#### Task objective:
Retype the whole listing that follows so that it matches the original exactly.

▬▬▬

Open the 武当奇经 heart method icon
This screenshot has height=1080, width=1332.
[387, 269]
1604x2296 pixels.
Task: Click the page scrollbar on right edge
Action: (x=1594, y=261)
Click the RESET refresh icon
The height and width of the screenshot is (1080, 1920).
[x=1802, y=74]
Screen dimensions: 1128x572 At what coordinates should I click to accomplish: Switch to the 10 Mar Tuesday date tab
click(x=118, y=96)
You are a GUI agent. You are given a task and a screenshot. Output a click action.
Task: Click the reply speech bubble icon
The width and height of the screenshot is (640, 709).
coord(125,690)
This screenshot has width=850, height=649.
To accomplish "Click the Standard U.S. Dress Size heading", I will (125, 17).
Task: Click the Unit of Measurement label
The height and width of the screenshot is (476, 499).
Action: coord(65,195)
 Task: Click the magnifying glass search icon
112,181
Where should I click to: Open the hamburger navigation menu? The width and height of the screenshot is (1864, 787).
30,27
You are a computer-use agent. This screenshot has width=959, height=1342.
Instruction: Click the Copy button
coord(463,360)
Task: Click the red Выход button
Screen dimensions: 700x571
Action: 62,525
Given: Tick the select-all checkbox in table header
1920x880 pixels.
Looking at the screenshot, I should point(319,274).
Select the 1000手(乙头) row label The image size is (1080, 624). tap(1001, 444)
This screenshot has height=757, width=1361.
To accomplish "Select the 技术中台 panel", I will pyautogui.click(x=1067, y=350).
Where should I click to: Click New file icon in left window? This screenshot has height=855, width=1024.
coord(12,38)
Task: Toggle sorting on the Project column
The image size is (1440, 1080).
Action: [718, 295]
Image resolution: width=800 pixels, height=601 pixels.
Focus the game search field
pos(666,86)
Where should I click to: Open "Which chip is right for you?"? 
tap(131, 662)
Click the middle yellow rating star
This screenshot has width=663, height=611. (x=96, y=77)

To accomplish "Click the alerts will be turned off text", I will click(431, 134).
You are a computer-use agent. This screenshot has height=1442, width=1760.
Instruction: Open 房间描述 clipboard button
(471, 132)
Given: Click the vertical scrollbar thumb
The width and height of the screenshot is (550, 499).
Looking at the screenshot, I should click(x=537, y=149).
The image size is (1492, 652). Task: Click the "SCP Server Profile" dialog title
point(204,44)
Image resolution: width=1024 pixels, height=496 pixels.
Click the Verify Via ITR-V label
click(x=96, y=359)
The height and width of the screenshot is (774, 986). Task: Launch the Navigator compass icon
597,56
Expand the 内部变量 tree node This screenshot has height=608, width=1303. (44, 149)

▬▬▬

#### Response:
Open the 武当奇经 heart method icon
This screenshot has height=1080, width=1332.
[387, 269]
1604x2296 pixels.
Task: Click the page scrollbar on right edge
Action: (x=1594, y=261)
Click the RESET refresh icon
The height and width of the screenshot is (1080, 1920).
[x=1802, y=74]
Screen dimensions: 1128x572 At what coordinates should I click to accomplish: Switch to the 10 Mar Tuesday date tab
click(x=118, y=96)
You are a GUI agent. You are given a task and a screenshot. Output a click action.
Task: Click the reply speech bubble icon
The width and height of the screenshot is (640, 709).
coord(125,690)
This screenshot has width=850, height=649.
To accomplish "Click the Standard U.S. Dress Size heading", I will (125, 17).
Task: Click the Unit of Measurement label
The height and width of the screenshot is (476, 499).
Action: coord(65,195)
 Task: Click the magnifying glass search icon
112,181
Where should I click to: Open the hamburger navigation menu? The width and height of the screenshot is (1864, 787).
30,27
You are a computer-use agent. This screenshot has width=959, height=1342.
Instruction: Click the Copy button
coord(463,360)
Task: Click the red Выход button
Screen dimensions: 700x571
Action: 62,525
Given: Tick the select-all checkbox in table header
1920x880 pixels.
Looking at the screenshot, I should point(319,274).
Select the 1000手(乙头) row label The image size is (1080, 624). tap(1001, 444)
This screenshot has height=757, width=1361.
To accomplish "Select the 技术中台 panel", I will pyautogui.click(x=1067, y=350).
Where should I click to: Click New file icon in left window? This screenshot has height=855, width=1024.
coord(12,38)
Task: Toggle sorting on the Project column
The image size is (1440, 1080).
Action: [718, 295]
Image resolution: width=800 pixels, height=601 pixels.
Focus the game search field
pos(666,86)
Where should I click to: Open "Which chip is right for you?"? 
tap(131, 662)
Click the middle yellow rating star
This screenshot has width=663, height=611. (x=96, y=77)

To accomplish "Click the alerts will be turned off text", I will click(431, 134).
You are a computer-use agent. This screenshot has height=1442, width=1760.
Instruction: Open 房间描述 clipboard button
(471, 132)
Given: Click the vertical scrollbar thumb
The width and height of the screenshot is (550, 499).
Looking at the screenshot, I should click(x=537, y=149).
The image size is (1492, 652). Task: Click the "SCP Server Profile" dialog title
point(204,44)
Image resolution: width=1024 pixels, height=496 pixels.
Click the Verify Via ITR-V label
click(x=96, y=359)
The height and width of the screenshot is (774, 986). Task: Launch the Navigator compass icon
597,56
Expand the 内部变量 tree node This screenshot has height=608, width=1303. (44, 149)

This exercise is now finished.